→ **Gegeven tekst**:
<<<<

Ooit ving hij samen met collega’s 1400 van deze knaagdieren op een dag. Vorig jaar waren het er ongeveer 500 in een heel jaar.

Arie beschrijft zichzelf als een buitenmens, iemand die geniet van flora en fauna in de polder. Maar een muskusrat doden kost hem geen enkele moeite. “De muskusrat is eigenlijk geen rat”, legt hij uit. “Het dier is familie van de woelmuis. De belangrijkste reden voor de bestrijding is dat hij een gevaar vormt voor de dijken.” De vermenigvuldiging gaat snel. “Een vrouwtje heeft gemiddeld drie worpen per jaar, met gemiddeld zes jongen per nest. En een jong vrouwtje kan in het jaar van haar geboorte al haar eerste jongen werpen.”

>>>>

→ **Gegeven materiaal**:
<<<<

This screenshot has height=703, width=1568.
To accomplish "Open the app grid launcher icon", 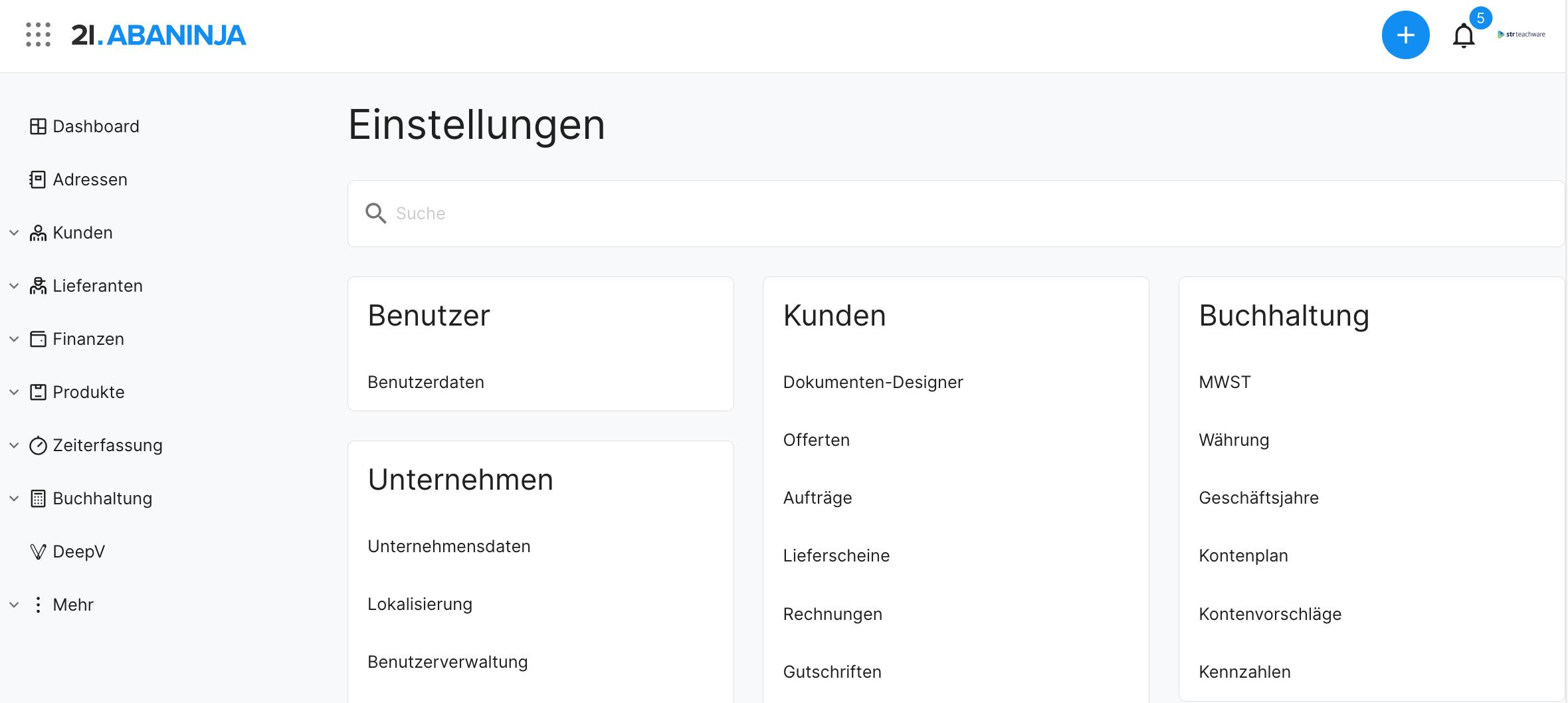I will (x=38, y=35).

>>>>

→ **Taken en oefeningen**:
1: Geef voor elk van de volgende uitspraken aan of die overeenkomt met de tekst over de muskusrat, en citeer letterlijk de woorden uit die tekst waarop je antwoord berust. (a) De muskusrat is familie van de woelmuis. (b) Een vrouwtje heeft gemiddeld zes worpen per jaar. (c) Arie vindt het moeilijk om een muskusrat te doden.
2: Geef een vervolg op de tekst over de muskusrat, te beginnen na de laatste zin.

→ **Verwachte antwoorden**:
1:
(a) Ja: "Het dier is familie van de woelmuis."
(b) Nee: "Een vrouwtje heeft gemiddeld drie worpen per jaar, met gemiddeld zes jongen per nest."
(c) Nee: "Maar een muskusrat doden kost hem geen enkele moeite."

2:
Een kuub grond
“Een muskusrat verzet een kuub grond per jaar. Hij maakt zijn nestkom boven de waterlijn. We hebben een keer een nest met gangen gevonden waar 5,5 kuub grond in moest. Een andere keer belandde een asfaltwagen op zijn kop in de wetering, klem tussen de oevers, omdat er een nest onder de weg was gegraven. Ook de landbouw lijdt schade. Vee kan bijvoorbeeld een poot breken als gevolg van de gaten in het land.”

Helder ijs
Aan onder andere vraatsporen, graafschade of keutels kan Arie zien of de dieren zich ergens schuilhouden. Na een periode met vorst heeft hij een ander trucje. “Als er helder ijs ligt, heb je een gouden periode. Dan kun je overal komen en zie je direct of een nestkom bewoond is of niet, want de muskusrat brengt humus uit zijn nest mee naar boven. Dat materiaal vriest vast aan de onderkant van het ijs.”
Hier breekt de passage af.